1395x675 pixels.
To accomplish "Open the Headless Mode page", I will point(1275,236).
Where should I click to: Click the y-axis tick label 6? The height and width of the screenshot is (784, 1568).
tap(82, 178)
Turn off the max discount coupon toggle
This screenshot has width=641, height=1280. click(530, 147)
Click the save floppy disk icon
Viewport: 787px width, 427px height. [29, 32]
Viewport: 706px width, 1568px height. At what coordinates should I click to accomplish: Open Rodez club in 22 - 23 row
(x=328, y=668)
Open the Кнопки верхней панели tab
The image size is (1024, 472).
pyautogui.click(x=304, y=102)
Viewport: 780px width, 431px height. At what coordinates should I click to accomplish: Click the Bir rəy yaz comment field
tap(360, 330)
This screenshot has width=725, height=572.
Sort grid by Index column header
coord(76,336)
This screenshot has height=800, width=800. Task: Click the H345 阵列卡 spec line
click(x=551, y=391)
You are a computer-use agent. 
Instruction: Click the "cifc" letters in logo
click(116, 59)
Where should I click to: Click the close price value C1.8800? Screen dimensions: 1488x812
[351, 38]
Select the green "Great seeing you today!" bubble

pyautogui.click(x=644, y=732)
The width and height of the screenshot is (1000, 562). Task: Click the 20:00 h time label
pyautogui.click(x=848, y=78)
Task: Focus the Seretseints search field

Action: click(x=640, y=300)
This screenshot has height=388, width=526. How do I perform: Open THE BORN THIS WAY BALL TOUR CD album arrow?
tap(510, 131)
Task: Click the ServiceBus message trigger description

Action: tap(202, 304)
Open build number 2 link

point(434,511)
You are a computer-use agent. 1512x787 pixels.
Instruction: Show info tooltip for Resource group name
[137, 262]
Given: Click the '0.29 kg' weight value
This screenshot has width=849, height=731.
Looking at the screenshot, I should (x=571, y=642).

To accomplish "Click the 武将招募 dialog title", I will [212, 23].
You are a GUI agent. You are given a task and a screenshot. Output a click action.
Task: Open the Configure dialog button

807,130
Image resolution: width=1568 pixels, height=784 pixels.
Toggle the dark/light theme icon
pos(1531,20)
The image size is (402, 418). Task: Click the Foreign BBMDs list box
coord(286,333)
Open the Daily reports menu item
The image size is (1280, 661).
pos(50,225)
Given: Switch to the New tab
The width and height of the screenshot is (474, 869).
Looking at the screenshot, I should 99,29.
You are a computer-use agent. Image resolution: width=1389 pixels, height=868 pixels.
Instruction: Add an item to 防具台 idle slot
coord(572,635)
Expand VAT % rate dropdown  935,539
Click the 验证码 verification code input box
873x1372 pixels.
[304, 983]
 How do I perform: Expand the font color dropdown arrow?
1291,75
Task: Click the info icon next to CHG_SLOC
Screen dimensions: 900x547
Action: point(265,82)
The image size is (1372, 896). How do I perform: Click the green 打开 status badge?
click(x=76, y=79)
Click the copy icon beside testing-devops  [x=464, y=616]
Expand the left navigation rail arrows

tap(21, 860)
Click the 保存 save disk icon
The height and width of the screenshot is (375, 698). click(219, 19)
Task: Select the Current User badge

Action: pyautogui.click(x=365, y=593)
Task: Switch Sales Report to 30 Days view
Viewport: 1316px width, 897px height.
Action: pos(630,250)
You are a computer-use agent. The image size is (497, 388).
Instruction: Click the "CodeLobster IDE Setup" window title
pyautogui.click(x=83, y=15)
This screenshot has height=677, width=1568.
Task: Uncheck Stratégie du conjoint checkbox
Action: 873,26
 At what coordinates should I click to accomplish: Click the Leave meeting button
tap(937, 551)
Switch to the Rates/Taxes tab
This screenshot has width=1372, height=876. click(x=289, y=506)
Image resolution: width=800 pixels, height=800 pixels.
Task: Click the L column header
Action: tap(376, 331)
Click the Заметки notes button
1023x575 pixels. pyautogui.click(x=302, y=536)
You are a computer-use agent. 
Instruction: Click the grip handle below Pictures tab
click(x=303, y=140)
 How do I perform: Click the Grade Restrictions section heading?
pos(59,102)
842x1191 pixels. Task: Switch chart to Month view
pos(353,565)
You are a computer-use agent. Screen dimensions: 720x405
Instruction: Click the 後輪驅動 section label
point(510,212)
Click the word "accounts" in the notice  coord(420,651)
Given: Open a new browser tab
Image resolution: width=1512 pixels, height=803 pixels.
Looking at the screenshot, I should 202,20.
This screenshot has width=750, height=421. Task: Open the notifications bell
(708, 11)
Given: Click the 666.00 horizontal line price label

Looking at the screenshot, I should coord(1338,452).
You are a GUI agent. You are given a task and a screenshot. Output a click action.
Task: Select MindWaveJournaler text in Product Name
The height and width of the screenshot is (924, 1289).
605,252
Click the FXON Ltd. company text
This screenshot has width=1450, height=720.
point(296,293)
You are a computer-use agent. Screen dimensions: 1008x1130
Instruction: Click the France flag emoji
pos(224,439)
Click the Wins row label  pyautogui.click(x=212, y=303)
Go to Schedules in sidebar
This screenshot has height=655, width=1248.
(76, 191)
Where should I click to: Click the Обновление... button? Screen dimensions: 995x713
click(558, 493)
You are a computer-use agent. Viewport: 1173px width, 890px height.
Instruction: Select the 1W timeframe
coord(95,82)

### Requirements
Copy out the lines from the one containing "Where should I click to: Click the close" through the one containing "pyautogui.click(x=848, y=78)", both included, with "bubble" replaced by "message" and nothing else changed.

### Output for this task
Where should I click to: Click the close price value C1.8800? Screen dimensions: 1488x812
[351, 38]
Select the green "Great seeing you today!" message

pyautogui.click(x=644, y=732)
The width and height of the screenshot is (1000, 562). Task: Click the 20:00 h time label
pyautogui.click(x=848, y=78)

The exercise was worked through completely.